Free Monday breakfast and Thursday drinks also don't hurt.

When the company first appeared on the scene in 2010, the concept of cooperation only began to gain traction thanks to new technology that enabled professionals to work remotely.

And the global financial crisis actually helps businesses, because it encourages financial and creative professionals to launch their own startups.

"WeWork was the first truly interested in all requests from first-time entrepreneurs and small businesses," said Alex Cohen, vice president of the Kompas real estate company in New York.

In the WeWork room, all office supplies and utilities are provided, up to internet connections and printers. And the decoration, a combination of bright colors and industrial themes, appeals to millennials.

But the company has also attracted interest from large companies such as Microsoft, HSBC and Facebook.

Companies with more than 500 employees now represent 40 percent of WeWork clients.

Officially renamed the We Company in January, the company now manages 485 locations in 28 countries – often the entire floor is divided into separate offices, public spaces and individual workspaces equipped and leased by WeWork.

Office work in Singapore

Loss or Investment?

"Per square foot, this is far more expensive than an ordinary workplace," Cohen of Compass said.

But for small businesses, benefits per person increase.

"You sit in a room with four or five other people, and included in the desk space is the ability to use the conference room, to enjoy the lounge, the kitchen."

But not everyone welcomed the rise in the company.

"There is some reluctance among owners about renting space, given the fact that WeWork tenants are relatively short-term," he said.

In a recession, tenants will tend to clean up.

The real estate market actor remembers the mistake that occurred in a company called Regus – now an office space and a colleague known as the IWG – which almost went bankrupt after the fall of technology in 2001.

And the question continues about whether WeWork's business model is sustainable.

The latest estimate values ​​the company at $ 47 billion despite continuing to burn cash: $ 1.9 billion in losses last year with revenues of $ 1.8 billion.

IWG revenue almost doubled last year, and is also profitable and has a market capitalization of $ 4 billion.

Meanwhile, WeWork has ventured into new fields such as residential apartments and education, and told investors that they should see quarterly losses as investments.

"We really want to emphasize the difference between losing money and investing money," Chief Financial Officer Artie Minson told CNBC.

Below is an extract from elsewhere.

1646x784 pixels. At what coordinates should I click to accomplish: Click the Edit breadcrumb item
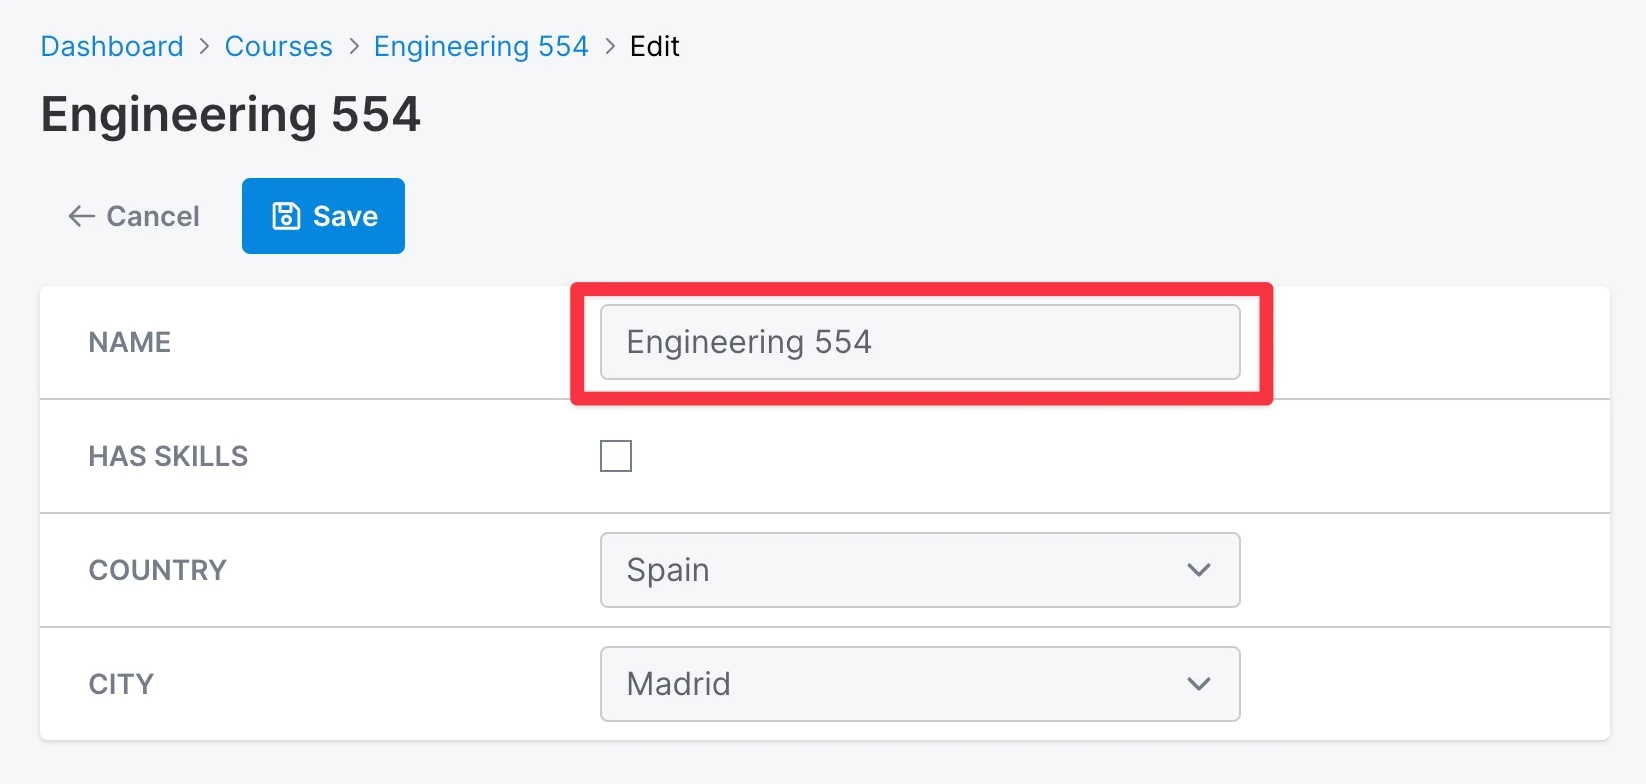[655, 47]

"At the end of this quarter, we have these cash flow generating assets."

Certain steps by co-founder Adam Neumann, such as investing privately in real estate before hiring him back to WeWork, also caused some people to grit their teeth.

However, Cohen said the co-working has pushed demand for commercial real estate in the main urban market over the past five years.

"Many landlords, despite a certain amount of reluctance, or reluctance among their lenders, must accept WeWork as a good opportunity for them," he said.